Look, the people who are going to share music with millions of strangers are going to share music with millions of strangers. And no amount of DRM is going to stop them. In the meantime, why treat the rest of us who, yes, make mix CDs and give music to a couple of our friends, and yet still purchase great volumes of music, why treat us like fracking criminals??
- It needs to play videos. And not just Windows Media Videos, either.
- Wireless. Totally.
- It needs to have AM, FM and one (or both) Satellite radio services. Shit, put some local VHF reception in there,as well. Direct TV? Probably not yet. But with the wireless, it could support Slingbox, and in a totally wired city, I could watch last night’s Baseball Tonight while on my commute. The point here is to make it a full-stop portable entertainment device, not just an music player that also plays videos.
- Oh, and make it easy to switch from input to input to input without having to look at the screen. Anybody who uses these things while excercising will thank you.
- Playlist history. Yes, the iPod does this well. And it’s an absolute necessity.
- Let it support the concept of weighing songs on a large scale. What I mean is that I want to be able to easily designate a genre, artist, album or song as — for example — “Heavy,” another as “Medium,” and another as “Light.” And so forth. And then, when I hit “Random,” the tracks with the “Heavy” designation come up more than the others, then the “Medium,” etc.

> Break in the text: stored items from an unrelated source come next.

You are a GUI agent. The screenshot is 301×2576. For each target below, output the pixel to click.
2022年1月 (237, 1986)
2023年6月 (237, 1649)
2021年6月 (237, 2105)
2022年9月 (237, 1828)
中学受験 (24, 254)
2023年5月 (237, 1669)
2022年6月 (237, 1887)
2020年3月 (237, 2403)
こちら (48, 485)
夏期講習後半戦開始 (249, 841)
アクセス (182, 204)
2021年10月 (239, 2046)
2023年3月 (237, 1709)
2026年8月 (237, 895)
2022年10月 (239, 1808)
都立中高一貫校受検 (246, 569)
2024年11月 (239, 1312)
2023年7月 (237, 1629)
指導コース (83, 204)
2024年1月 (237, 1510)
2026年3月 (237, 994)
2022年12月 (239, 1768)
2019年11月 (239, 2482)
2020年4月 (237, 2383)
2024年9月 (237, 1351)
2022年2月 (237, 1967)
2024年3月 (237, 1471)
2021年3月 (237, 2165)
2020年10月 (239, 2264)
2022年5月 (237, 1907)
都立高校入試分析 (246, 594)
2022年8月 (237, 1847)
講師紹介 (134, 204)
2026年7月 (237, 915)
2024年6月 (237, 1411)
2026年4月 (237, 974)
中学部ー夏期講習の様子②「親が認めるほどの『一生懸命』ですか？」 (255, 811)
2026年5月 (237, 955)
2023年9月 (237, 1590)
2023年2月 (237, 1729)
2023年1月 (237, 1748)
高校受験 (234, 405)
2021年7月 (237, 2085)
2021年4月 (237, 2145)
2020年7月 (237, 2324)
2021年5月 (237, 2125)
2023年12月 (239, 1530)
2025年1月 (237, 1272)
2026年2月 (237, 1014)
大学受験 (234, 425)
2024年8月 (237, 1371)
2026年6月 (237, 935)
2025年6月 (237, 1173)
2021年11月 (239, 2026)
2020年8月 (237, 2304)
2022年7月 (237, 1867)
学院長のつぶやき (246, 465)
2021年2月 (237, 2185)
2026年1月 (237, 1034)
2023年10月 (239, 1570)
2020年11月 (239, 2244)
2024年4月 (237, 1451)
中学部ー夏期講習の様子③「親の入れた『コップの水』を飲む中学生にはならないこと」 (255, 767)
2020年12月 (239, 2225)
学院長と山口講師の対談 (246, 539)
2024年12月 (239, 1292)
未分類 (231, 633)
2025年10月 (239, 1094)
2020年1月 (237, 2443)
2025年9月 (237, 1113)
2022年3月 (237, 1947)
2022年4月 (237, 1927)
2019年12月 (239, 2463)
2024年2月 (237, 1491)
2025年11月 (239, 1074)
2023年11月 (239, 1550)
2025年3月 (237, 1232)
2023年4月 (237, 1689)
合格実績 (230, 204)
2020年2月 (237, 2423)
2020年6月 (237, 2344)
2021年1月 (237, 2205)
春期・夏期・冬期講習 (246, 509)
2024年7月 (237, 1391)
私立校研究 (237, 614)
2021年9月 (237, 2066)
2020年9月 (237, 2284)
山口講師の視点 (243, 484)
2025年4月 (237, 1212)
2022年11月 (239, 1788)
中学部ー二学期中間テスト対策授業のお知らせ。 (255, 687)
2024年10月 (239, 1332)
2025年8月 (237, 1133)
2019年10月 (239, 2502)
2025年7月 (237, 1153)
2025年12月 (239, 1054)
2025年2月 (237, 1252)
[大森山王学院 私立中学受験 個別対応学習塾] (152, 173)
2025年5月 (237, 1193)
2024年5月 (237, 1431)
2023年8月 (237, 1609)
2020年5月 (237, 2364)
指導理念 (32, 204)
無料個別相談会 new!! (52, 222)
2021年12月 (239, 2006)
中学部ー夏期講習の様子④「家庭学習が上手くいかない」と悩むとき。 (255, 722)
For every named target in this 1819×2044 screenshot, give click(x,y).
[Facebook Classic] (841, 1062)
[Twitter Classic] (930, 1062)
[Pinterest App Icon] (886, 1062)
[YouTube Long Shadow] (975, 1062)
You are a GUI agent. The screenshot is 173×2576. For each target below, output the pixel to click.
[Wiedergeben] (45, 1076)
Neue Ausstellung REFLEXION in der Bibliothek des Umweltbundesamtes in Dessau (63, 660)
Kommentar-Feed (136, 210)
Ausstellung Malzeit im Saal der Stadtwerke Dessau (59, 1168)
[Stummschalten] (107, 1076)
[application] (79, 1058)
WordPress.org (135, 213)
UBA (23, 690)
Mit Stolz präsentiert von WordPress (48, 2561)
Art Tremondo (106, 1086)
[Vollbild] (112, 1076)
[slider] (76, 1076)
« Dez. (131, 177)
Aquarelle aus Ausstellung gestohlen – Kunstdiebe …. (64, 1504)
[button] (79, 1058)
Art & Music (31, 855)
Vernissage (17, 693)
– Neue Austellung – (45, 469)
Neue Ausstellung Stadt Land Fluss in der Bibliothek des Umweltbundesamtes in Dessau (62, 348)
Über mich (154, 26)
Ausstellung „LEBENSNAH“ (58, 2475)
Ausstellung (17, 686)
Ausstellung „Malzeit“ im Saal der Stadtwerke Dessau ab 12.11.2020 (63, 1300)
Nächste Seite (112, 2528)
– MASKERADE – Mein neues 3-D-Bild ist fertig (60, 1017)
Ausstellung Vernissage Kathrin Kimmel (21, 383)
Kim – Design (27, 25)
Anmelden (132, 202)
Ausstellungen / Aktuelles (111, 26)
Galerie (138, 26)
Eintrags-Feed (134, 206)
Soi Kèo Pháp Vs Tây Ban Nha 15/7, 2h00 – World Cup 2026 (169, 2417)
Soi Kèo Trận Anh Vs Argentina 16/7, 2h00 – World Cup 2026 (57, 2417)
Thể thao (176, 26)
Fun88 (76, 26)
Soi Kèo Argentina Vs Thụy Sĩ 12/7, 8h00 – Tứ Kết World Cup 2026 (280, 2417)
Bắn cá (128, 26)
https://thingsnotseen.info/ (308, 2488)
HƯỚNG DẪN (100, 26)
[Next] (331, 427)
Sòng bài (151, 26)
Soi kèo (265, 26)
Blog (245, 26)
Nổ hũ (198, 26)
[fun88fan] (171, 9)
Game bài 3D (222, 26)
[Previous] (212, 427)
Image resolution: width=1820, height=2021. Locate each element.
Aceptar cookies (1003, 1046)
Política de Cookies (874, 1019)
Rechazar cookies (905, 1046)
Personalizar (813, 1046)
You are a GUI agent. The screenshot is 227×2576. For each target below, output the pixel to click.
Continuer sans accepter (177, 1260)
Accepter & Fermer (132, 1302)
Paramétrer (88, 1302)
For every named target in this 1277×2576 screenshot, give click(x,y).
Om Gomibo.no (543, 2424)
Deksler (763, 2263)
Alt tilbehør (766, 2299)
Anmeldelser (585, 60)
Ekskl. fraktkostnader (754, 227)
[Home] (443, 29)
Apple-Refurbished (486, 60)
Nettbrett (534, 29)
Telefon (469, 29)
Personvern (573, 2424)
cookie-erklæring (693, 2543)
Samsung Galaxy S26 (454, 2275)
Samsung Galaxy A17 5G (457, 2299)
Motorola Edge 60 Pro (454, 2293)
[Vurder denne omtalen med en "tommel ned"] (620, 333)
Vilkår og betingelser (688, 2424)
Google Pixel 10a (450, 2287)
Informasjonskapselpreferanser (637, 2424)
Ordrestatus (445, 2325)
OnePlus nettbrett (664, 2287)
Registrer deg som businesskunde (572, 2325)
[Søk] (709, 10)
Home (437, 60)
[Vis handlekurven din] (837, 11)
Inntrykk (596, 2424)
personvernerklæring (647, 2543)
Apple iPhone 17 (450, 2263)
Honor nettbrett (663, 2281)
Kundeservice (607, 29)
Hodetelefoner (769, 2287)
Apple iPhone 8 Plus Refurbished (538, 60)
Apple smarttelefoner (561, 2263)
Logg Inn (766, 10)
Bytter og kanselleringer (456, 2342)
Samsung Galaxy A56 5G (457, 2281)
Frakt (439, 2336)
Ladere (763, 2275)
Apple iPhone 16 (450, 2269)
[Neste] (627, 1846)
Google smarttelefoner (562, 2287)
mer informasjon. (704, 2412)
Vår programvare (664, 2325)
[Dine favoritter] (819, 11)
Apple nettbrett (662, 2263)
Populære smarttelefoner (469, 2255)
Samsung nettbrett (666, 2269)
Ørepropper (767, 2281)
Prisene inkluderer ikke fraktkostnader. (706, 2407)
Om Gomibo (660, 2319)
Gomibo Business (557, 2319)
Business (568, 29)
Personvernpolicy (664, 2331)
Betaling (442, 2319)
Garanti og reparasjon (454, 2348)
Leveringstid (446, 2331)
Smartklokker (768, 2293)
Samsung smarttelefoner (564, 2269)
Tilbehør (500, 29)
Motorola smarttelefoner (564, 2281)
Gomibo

You make me a music player that will let me easily do weighing on as large or as small of a scale as I wish, and then when I play 100 songs, I can look back and see it it worked, I will evangelize you forever. This is one of my holy grails, not just for portable players, but for network music devices as well.
- Lower pricepoint. Make it between $50 – 100 cheaper than a comparable-sized iPod. Or has Microsoft forgotten that the one of the major reasons that they won the O/S battles was because people chose Windows machines because they felt that Macs were just too damn expensive?
Like I said, I doubt that — besides the wireless and probably some video support — any of this will happen with Zune. Which is why they won’t take down the iPod.
Great list, and good reminders that iPod, while a great product, is not the holy grail of entertainment technology. It’s one step along the way.
For Zune, it’s all about the wireless. Zune-to-PC, Zune-to-Zune. How about Zune-to-your-ears so you can ditch the clumsy earbud wires? Any word on Bluetooth-enablement??
Wireless is nice, but it won’t grab any marketshare from Apple.
Let’s not forget that those wired USB plugs for the iPod have the second added benefit of also charging the battery. I’m not so sure I want wireless to do that.